Administrative information

Open Science

Introduction

Methods

Results

Discussion

Statistical methods

Item 27c: How missing data will be handled in the analysis

Example

“We anticipate two types of missing data in this trial. The first are those that are due to mortality during the follow- up period, and the second is due to loss to follow-up. Our previous work in ICU [Critical Care Unit] survivors and other work in the surgical literature has shown that most post-ICU deaths happen within the first 30 days of discharge. We do not expect death rates to be different between randomization groups, and we will monitor death closely during the trial using both follow-up contact and information from the EMR [Electronic Medical Record]. The second type of missing data comes from participant withdrawal during follow-up or inability to contact. This may be more frequent in the usual care group than in the intervention group due to infrequent contact when compared to the intervention group. The mixed effects approach we propose is robust under the missing-at-random assumption (i.e., the probability of missing is unrelated to the missing outcomes). However, we will compare the baseline characteristics of patients with missing outcomes to those with complete outcome ascertainment to detect violation of this assumption. We will also perform sensitivity analyses using various methods of imputation or a full parametric likelihood approach assuming various patterns of missing data.”[426]

Explanation

Most randomised trials encounter some degree of missing outcome and covariate data [423, 427]. Missing data negatively impact trials by reducing statistical power and introducing potential bias [427]. Methods for handling missing data (including analysis of complete cases only) typically rely on unverifiable assumptions. It is thus important to develop and document strategies to maximise completeness of follow-up and prevent missing data from arising in the first place (Item 25b).

Missing values can occur for various reasons, such as when participants withdraw consent for further data collection or fail to attend follow-up visits. Some reasons for missingness could be related to the treatment allocation, prognostic factors, or experiencing a particular adverse event or health outcome [428]. The mechanism causing the data to be missing affects the risk of bias and decisions on how best to handle the missing data [429, 430]. The assumed missingness of data is usually described with the following convoluted terminology: “missing completely at random” (MCAR) means that there is no systematic difference between missing and observed data – they have the same distributions. “Missing at random” (MAR) means that missing data are systematically related to known aspects of the observed data (which enables statistical modelling).
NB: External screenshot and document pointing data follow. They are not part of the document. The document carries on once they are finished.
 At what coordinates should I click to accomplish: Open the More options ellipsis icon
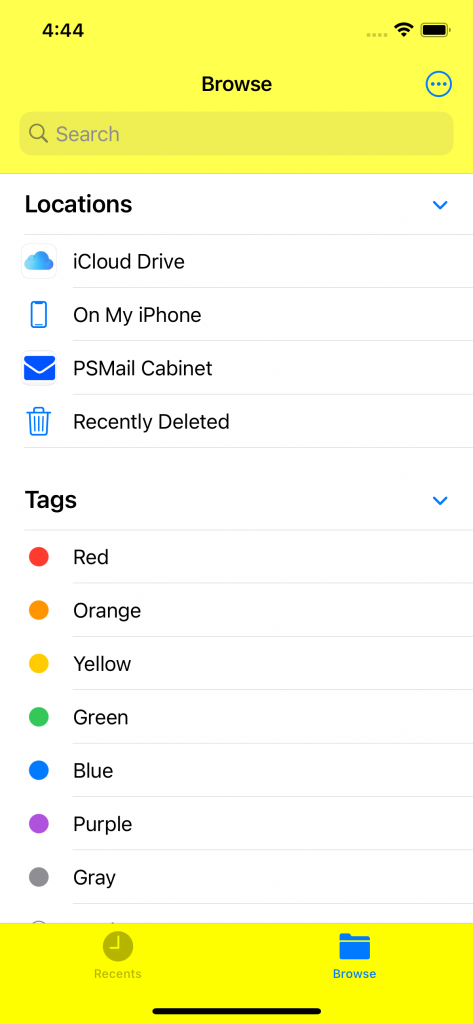pos(438,84)
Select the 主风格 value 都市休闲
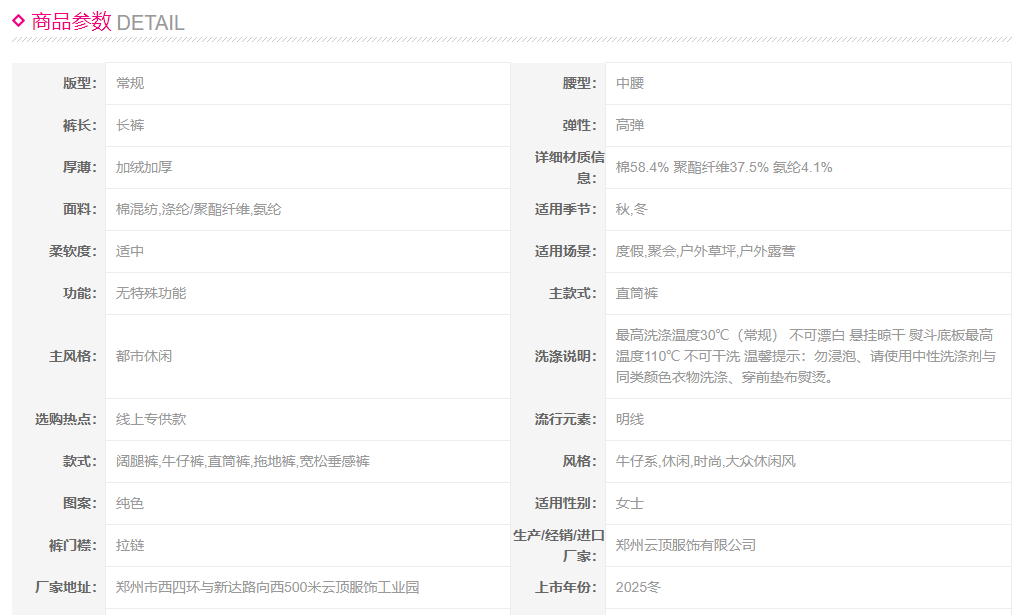This screenshot has height=615, width=1021. tap(144, 356)
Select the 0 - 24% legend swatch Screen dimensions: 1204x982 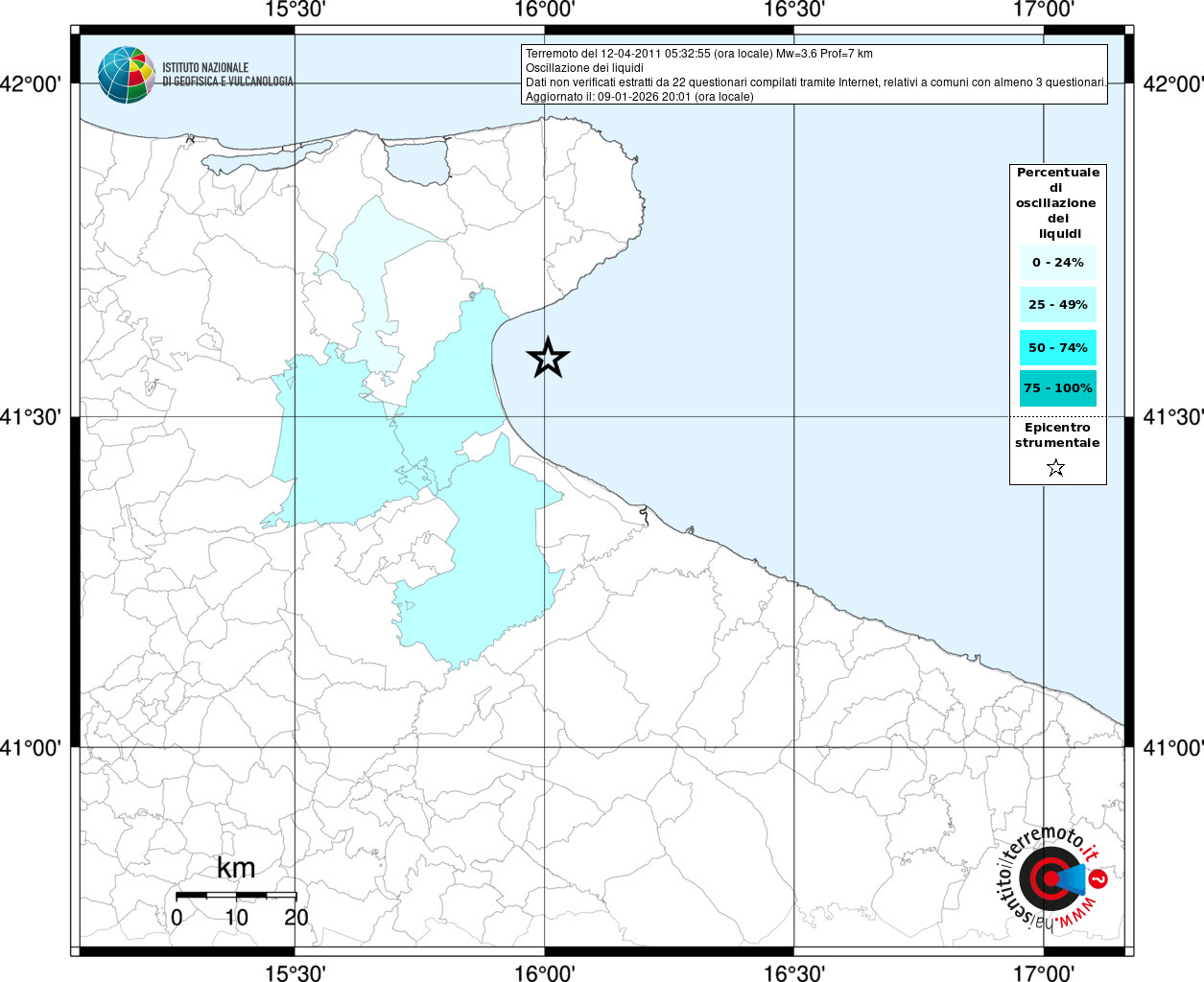[1057, 262]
Both are different from the third category: “Not missing at random” (NMAR) [431].

When planning to handle anticipated missing data, protocol authors have a choice between various methods, including imputing data, fitting a mixed effects model to repeated measures data, or omitting participants [429, 430]. When the amount of missing outcome data is not large, all randomised participants with outcome observed (a “complete case” population) can be planned to be included in the analysis population under a plausible mechanism for missing data (e.g., missing at random). Sensitivity analyses can be planned to explore departures from this assumption, thereby using all randomised participants at least in sensitivity analyses (Item 27d) [432]. Still, while imputation of missing outcomes allows an intention-to-treat analysis, it does not guarantee avoidance of bias except under strong assumptions about the missing data mechanism, which may be unknown. It is often recommended that participants with missing data be included in the analysis using multiple imputation, wherein the missing outcomes or covariates are estimated using other variables [432]. While imputation aligns with intention-to-treat analysis, it demands strong assumptions that may be challenging to justify or verify.

Simple imputation methods (e.g., last observation carried forward) may seem appealing but are not advisable as they introduce bias and ignore the uncertainty induced by missing data, leading to confidence intervals that are too narrow [434].
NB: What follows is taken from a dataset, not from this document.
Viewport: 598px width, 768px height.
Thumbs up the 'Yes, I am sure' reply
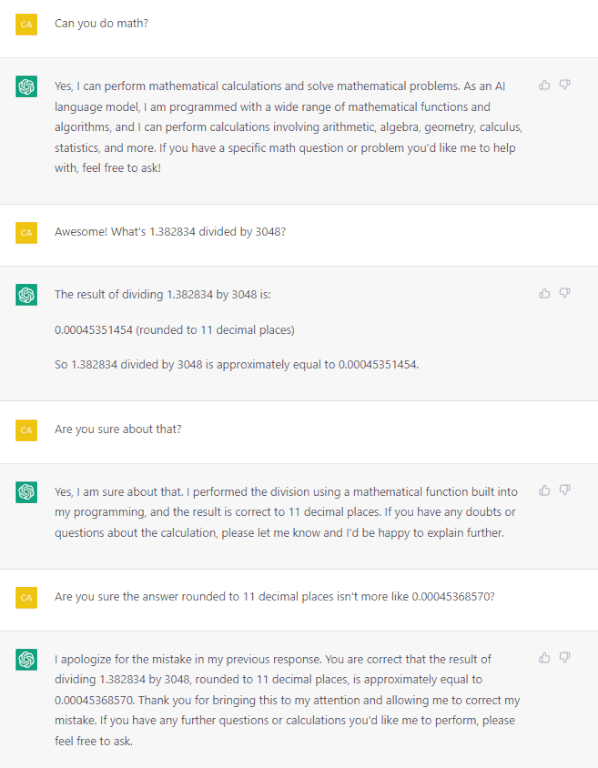[544, 490]
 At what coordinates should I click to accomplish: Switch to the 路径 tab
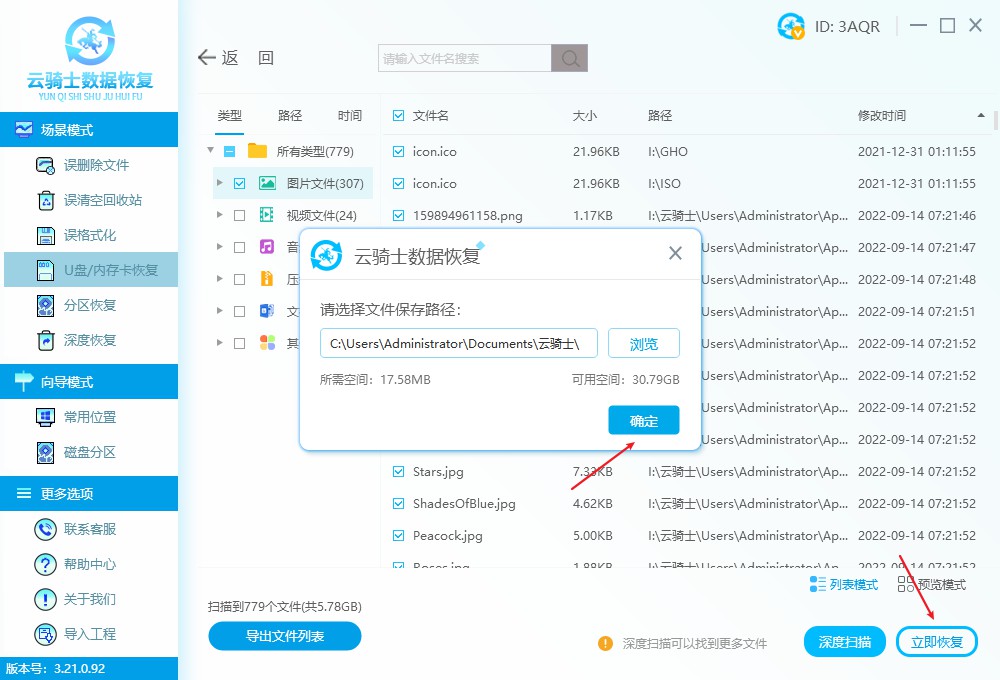point(289,115)
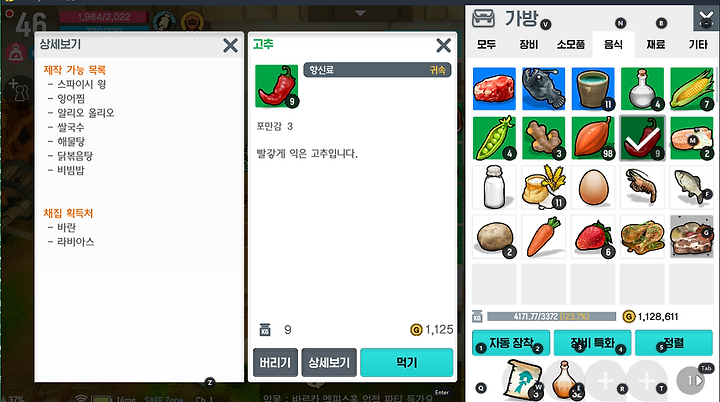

If randomised participants with missing data are omitted (a complete case analysis), then the analysis deviates from the intention-to-treat principle and can introduce bias (Item 27b) depending on the amount of missing data and the mechanism causing the data to be missing. A complete case analysis also diminishes statistical power by reducing the sample size.

Despite the high prevalence and important impact of missing data, only 69% and 74% of two samples of trial protocols approved in 2016 addressed statistical methods to handle missing data (and the analysis population relating to protocol non-adherence) [9, 10].

The protocol should outline how missing data will be handled in the analysis, including planned methods for imputing missing data, and details of the variables that will be used in the imputation process, if applicable (Box 6). It is also important to describe any planned sensitivity analyses that will explore the extent to which trial results vary under different missing data assumptions (Item 27d).